**What the task asks**. Every line of the entries below that mentions "agent" is to be copied out.

**Input data**.
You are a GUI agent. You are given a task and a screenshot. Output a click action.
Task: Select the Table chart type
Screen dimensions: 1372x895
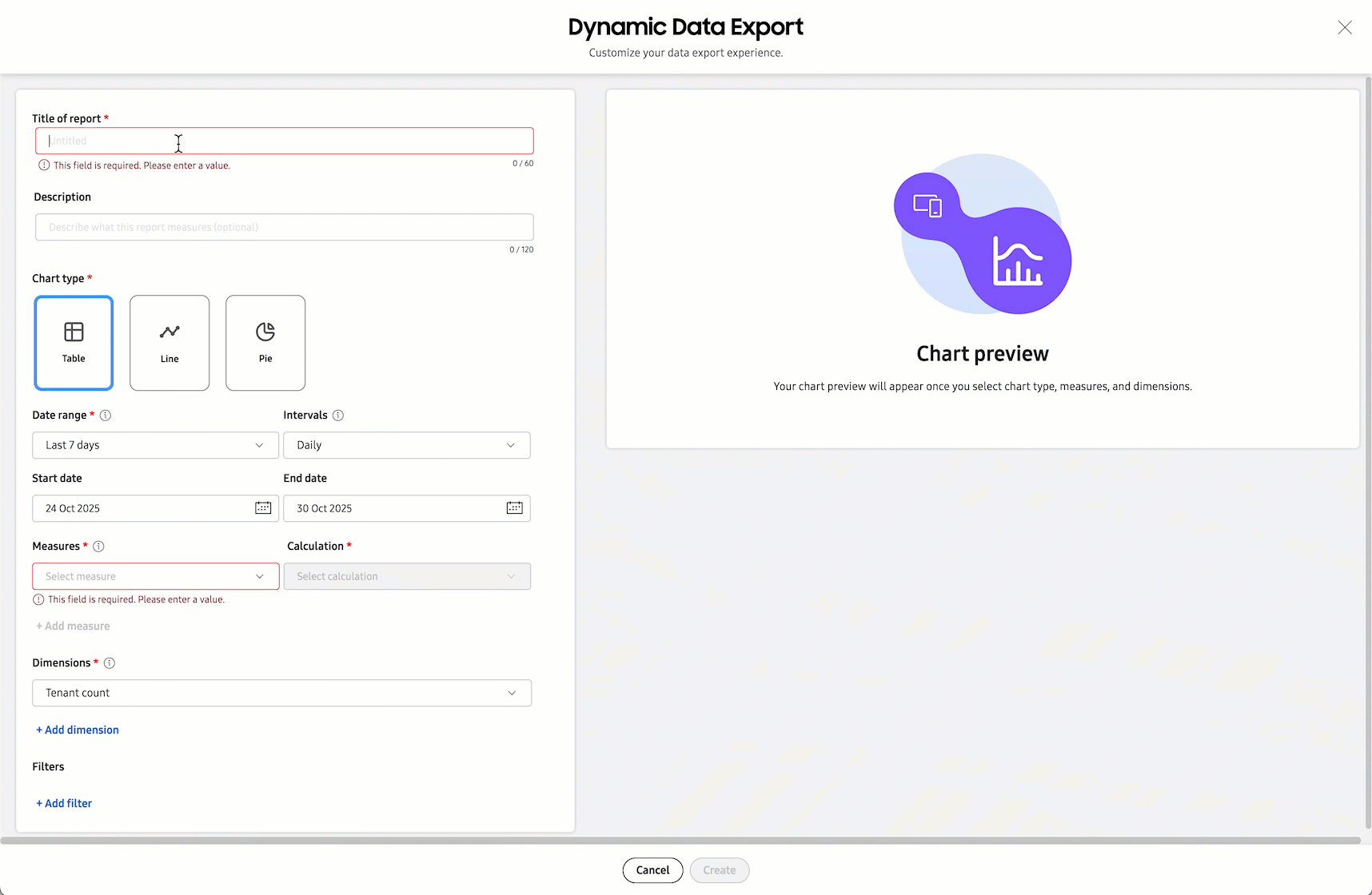tap(74, 343)
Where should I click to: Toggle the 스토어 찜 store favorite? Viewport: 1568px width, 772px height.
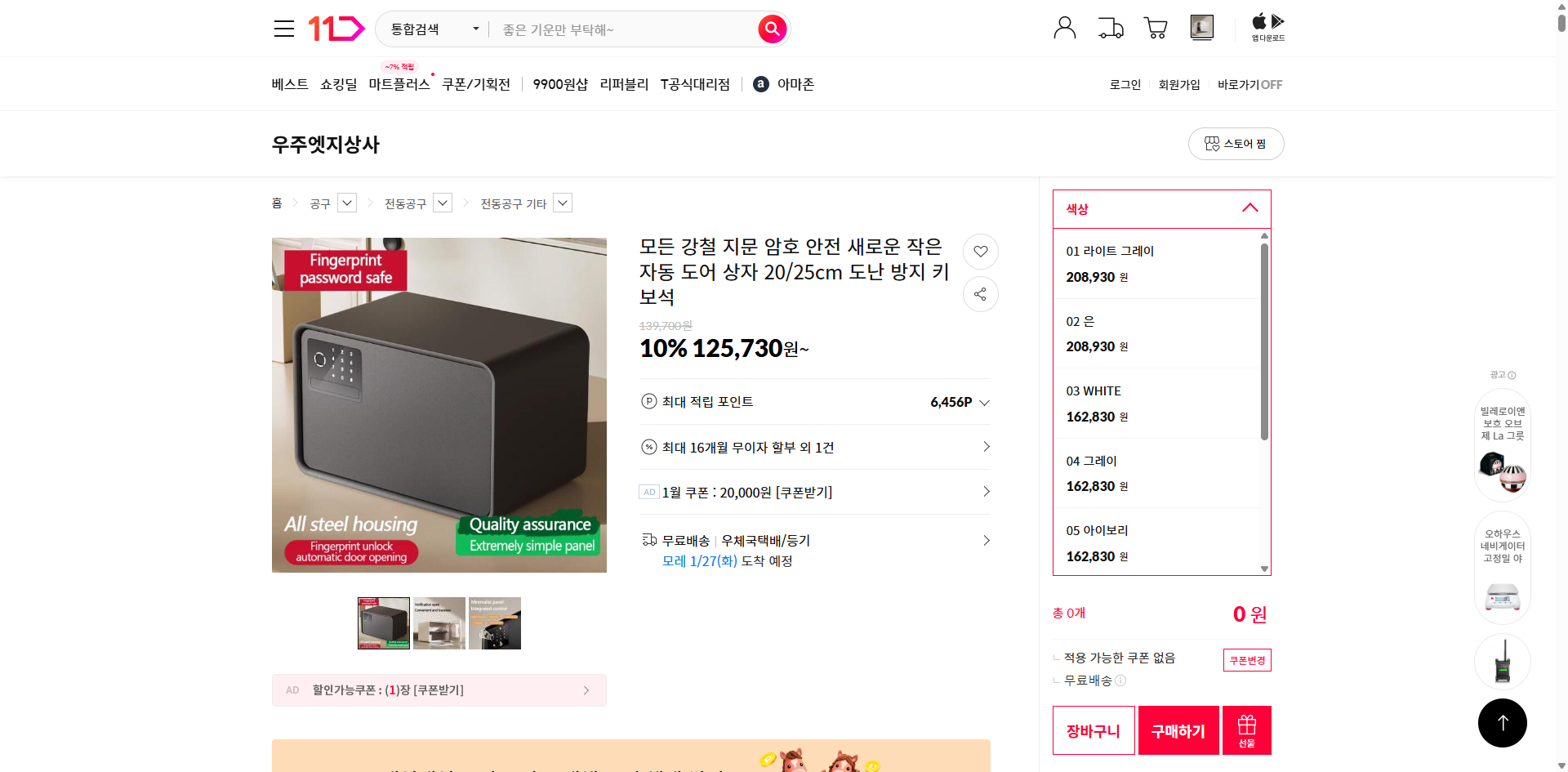(1236, 143)
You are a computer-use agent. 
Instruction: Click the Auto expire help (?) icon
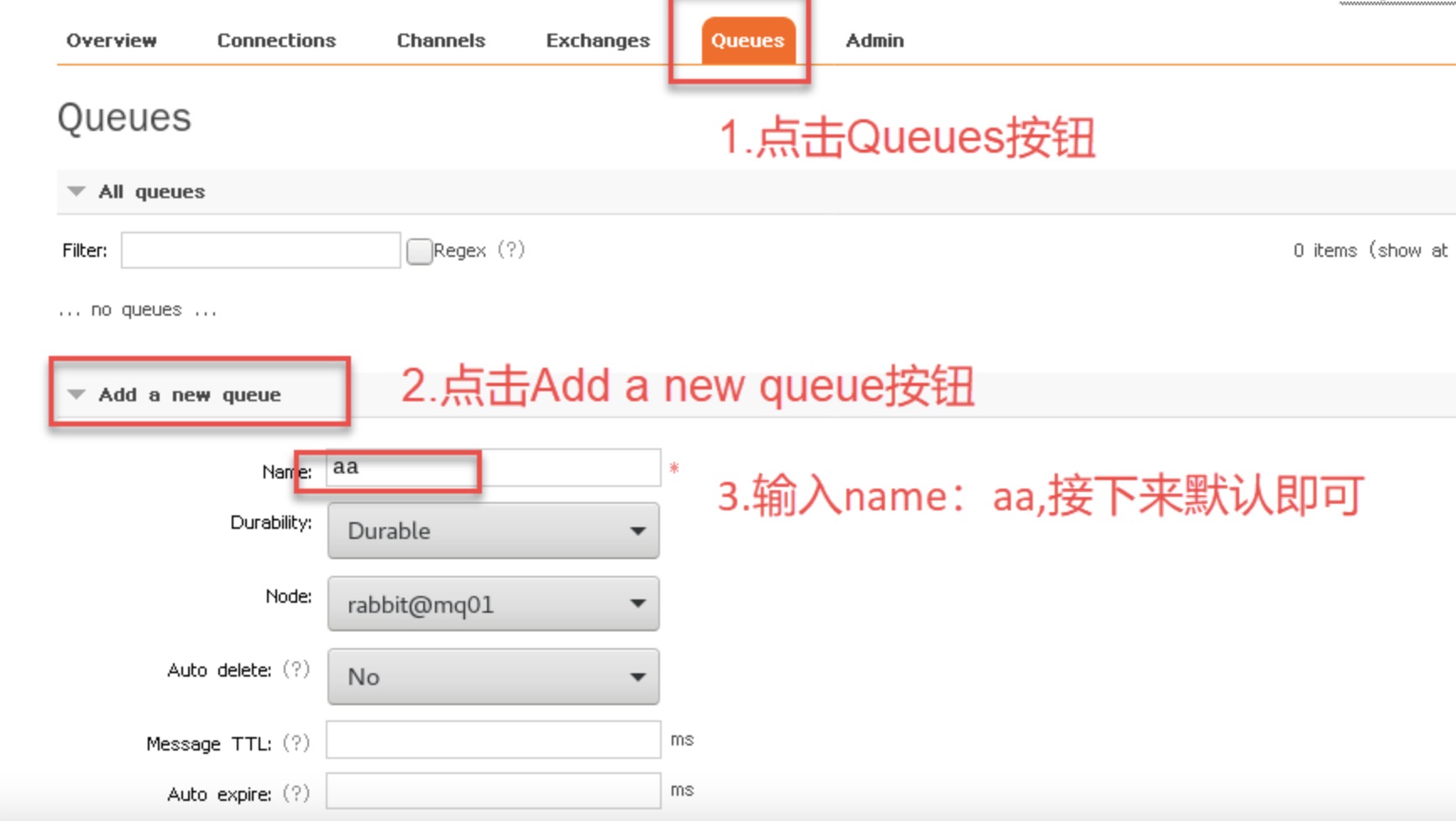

**Written response**.
You are a GUI agent. You are given a task and a screenshot. Output a click action.
You are a computer-use agent. 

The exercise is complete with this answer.